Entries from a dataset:
** Begin **

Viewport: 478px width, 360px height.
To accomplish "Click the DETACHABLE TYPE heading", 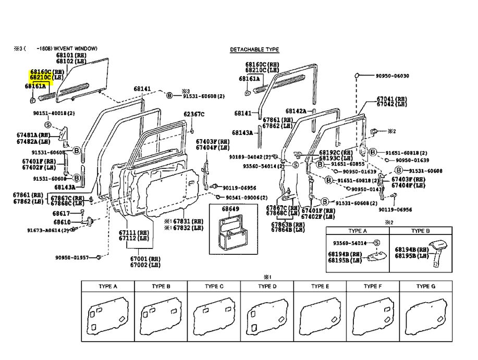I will (254, 49).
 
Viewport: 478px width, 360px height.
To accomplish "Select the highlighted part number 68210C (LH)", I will (46, 77).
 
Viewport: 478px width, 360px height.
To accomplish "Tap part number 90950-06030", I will (392, 76).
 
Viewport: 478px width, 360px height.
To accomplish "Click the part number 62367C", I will (194, 114).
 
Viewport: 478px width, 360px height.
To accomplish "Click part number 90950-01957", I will (72, 257).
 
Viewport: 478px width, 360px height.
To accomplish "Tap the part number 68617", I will (61, 213).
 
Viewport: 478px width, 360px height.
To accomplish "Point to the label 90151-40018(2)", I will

** End **

__What you should do__
Please find each line in the listing that contains the string "part" with matching case, and copy those lines.

__Answer to the exercise__
To accomplish "Select the highlighted part number 68210C (LH)", I will (46, 77).
To accomplish "Tap part number 90950-06030", I will (392, 76).
To accomplish "Click the part number 62367C", I will (194, 114).
To accomplish "Click part number 90950-01957", I will (72, 257).
To accomplish "Tap the part number 68617", I will (61, 213).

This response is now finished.